Балагуров не оглянулся, не стал удерживать. Хватит нянькаться, не ребенок.
Вскоре вышла переодетая в праздничное Ольга Ивановна, спросила с тревогой:
– А Ким где?.. Что тут у вас произошло, Вайя?
– Поговорили за жизнь, – сказал Балагуров, вставая. – Ты не расстраивайся, Оля, в конце концов это не впервой. – Он хотел обнять ее, но Ольга Ивановна отстранилась, губы ее задрожали.
– Не-е расстраивайся-а... Чего тебе расстраиваться, сы-ын не твой, чужой... мо-ожно вы... вы-выгнать... – Она опустилась на диван и закрыла лицо руками.
– Да не выгонял я его, Оля, ей-богу, не выгонял! – Балагуров прижал обе руки к груди. – Ты же знаешь его, сам стал задираться, сколько же можно терпеть этого изверга!
Из своей комнаты вышла Валя, все поняла, накинула шубку, теплый платок и выскочила на улицу, хлопнув дверью.
– Изверга, да? – Ольга Ивановна встала и, не вытирая слез, пошла на Балагурова. – Для тебя он изверг, а для меня сын, родной сын, ро-о-одной! Как ты не понимаешь?!
– Оленька, успокойся, родная, сядь... ты же сама называла его так, успокойся. – Он взял ее за руки, хотел отвести к дивану, но она вырвалась, глаза стали злыми, ненавидящими.
– Хватит меня успокаивать, миротворец, хватит! Ты всю жизнь меня успокаиваешь, всю жизнь убаюкиваешь шуточками да улыбочками, ты и взял меня потому, что некому было успокоить тогда, не было поддержки, защиты...
– Оленька, опомнись, при чем тут я! Я же любил тебя, люблю!
– А я тебя любила? Ты спросил меня об этом? Подумал? Ни о чем ты не думал, о себе ты только думаешь, о нынешнем дне, на завтра тебе наплевать.

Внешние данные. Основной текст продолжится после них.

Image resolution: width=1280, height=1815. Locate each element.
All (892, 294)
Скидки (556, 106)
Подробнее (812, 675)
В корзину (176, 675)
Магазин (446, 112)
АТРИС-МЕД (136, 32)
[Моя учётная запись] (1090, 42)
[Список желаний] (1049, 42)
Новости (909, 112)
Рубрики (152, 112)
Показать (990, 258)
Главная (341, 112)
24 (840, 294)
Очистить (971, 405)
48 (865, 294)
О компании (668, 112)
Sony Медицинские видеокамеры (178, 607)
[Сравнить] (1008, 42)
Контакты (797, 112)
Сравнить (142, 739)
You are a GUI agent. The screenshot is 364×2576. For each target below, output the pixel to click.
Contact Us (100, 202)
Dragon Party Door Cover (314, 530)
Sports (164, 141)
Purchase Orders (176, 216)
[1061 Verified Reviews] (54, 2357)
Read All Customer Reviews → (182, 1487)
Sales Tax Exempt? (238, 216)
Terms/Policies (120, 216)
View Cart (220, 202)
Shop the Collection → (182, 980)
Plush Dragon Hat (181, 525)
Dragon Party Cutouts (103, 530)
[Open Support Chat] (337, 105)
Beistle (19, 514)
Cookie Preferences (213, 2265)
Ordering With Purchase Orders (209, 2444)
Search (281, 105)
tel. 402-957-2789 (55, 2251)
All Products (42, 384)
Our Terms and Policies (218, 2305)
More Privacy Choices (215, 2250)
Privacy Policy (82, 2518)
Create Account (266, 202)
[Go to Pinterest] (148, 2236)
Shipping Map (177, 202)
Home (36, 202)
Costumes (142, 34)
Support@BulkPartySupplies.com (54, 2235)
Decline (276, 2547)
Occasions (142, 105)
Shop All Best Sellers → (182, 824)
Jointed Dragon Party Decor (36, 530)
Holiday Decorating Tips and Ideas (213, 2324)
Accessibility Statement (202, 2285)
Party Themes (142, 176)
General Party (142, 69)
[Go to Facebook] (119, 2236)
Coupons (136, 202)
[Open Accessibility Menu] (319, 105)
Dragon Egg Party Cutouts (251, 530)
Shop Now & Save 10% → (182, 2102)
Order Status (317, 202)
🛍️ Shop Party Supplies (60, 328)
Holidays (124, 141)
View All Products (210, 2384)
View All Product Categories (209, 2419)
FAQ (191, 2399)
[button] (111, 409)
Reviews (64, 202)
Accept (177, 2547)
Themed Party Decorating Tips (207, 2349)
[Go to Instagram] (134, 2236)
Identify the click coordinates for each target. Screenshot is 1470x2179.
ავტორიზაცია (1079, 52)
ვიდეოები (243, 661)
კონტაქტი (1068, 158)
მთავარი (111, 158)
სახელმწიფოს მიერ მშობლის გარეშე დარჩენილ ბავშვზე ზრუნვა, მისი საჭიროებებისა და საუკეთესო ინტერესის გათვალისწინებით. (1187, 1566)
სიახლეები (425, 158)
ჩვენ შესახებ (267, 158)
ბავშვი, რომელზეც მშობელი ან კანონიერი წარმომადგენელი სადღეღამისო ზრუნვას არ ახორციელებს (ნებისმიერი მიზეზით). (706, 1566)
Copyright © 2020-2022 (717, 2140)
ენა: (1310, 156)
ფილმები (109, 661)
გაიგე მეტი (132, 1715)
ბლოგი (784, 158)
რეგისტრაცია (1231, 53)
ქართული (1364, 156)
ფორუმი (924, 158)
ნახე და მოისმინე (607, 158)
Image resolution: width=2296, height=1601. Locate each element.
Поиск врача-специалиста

– Оля, что ты говоришь! Ради тебя же я, ради...
– Ради себя ты старался, ради себя успокаивал! Как же, благородство какое, смелость какая, отважность! А кто меня склонял отречься от Андрея? Не ты?.. А кто был другом Андрея? Кто ни слова не сказал в его защиту? Кто уговаривал не ездить в Москву к Николаю Межову?..
– Оля, родная, ты же все знаешь не хуже меня, зачем ты перетолковываешь факты. О тебе же я беспокоился, о твоем сыне...
– Обо мне? О сыне? Может, ты и сейчас о нас беспокоишься? Ненавижу тебя! Не-на-ви-жу-у!..
Глаза Балагурова угрожающе сузились, красное лицо и голова вспотели:
– Ну, спасибо, Оленька, спасибо, женушка дорогая! Значит, я виноват, а ты невинная жертва?
– Ты, ты, один ты! Никогда бы я за тебя не пошла, проклинаю тот день и час, проклинаю!
– Кто же ты тогда? Кукла мертвая, что ли?
– Не знаю, виноват ты, один ты!
– Я? Как же ты пошла за меня, если не любила? Почему ты дала мою фамилию своему сыну? Или и здесь я тебя уговаривал?
Они стояли друг против друга, ожесточившиеся, злые, они мстительно припоминали все, даже мелкие обиды, нанесенные друг другу за двадцать с лишним лет совместной жизни, они уже не думали о дне завтрашнем, не думали, что они старые люди и кому-то из них придется хоронить другого, они были словно чужие друг другу и не думали о примирении, не хотели его. В данный момент. Сейчас.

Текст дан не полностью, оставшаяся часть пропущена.